Lara suggests Mount Everest, the point with the highest altitude on Earth, with an elevation of 29,000 feet above sea level. Phillip proposes a trip to visit the Mariana Trench, the deepest place on Earth, around negative 36,000 feet, or 36,000 feet below sea level. Let’s analyze the facts and help Phillip and Lara decide where to go on their next trip.

### What is Absolute Value?

We know negative numbers are less than positive numbers. So, negative 36,000 feet, the depth of the Mariana Trench, is less than the elevation of Mount Everest, which reaches a height of 29,000 feet. So does that mean Mount Everest is the place to go?

Not necessarily. To solve this problem, we need to know the absolute value of the height and depth of each location.

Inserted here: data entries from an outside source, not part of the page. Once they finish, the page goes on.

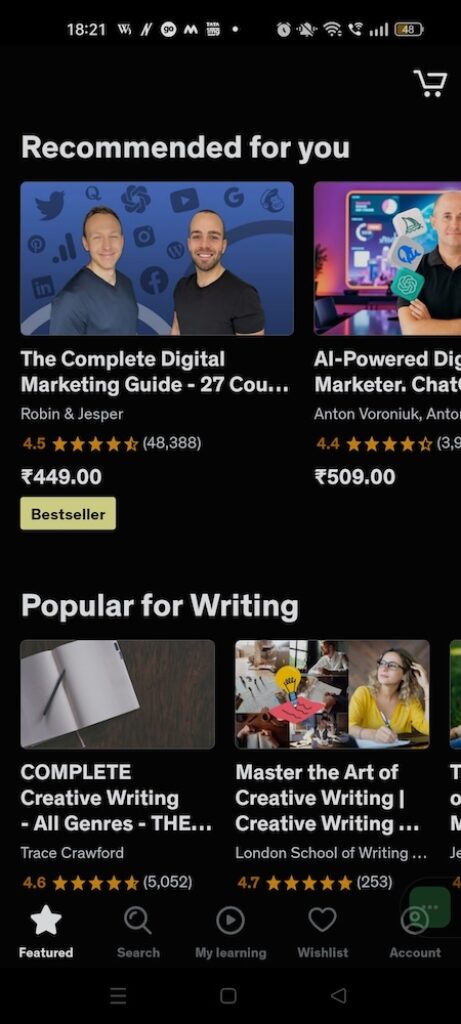Open AI-Powered Digital Marketer course thumbnail
This screenshot has height=1024, width=461.
click(387, 259)
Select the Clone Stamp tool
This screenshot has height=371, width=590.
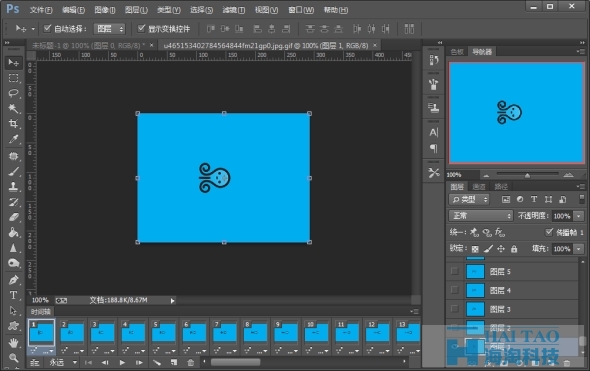[x=14, y=186]
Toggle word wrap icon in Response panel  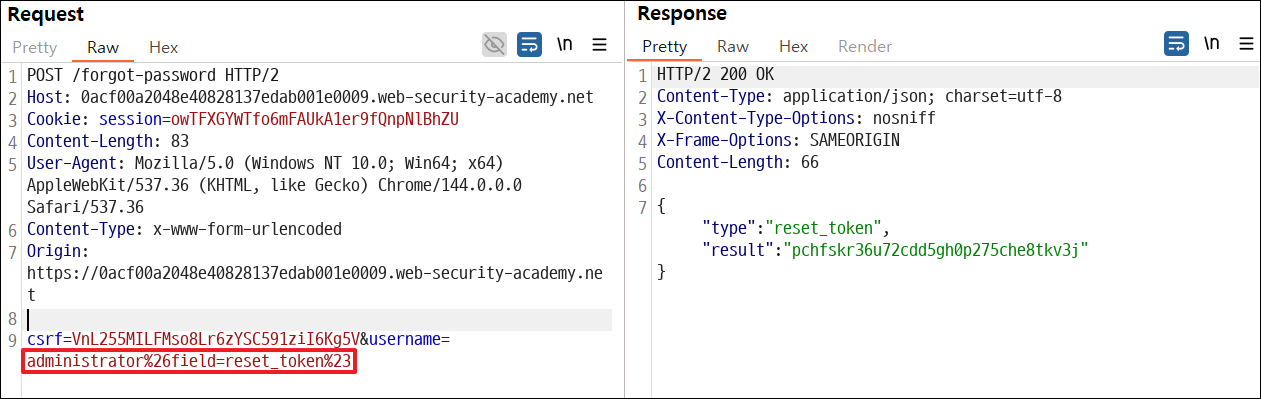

The absolute value of a number is the number's distance from zero, regardless of whether the number is positive or negative.

### Absolute Value Example

• A depth of negative 36,000 feet is 36,000 feet from sea level. So the absolute value of negative 36,000 is 36,000.
• A height of 29,000 feet is 29,000 feet from sea level. So the absolute value of 29,000 is 29,000. Absolute values are always positive numbers. Always!
• The absolute value of negative 36,000 is greater than the absolute value of 29,000 because 36,000 is greater than 29,000.

So he lowest point of the Mariana Trench is farther from sea level than is Mount Everest's peak. We have a winner!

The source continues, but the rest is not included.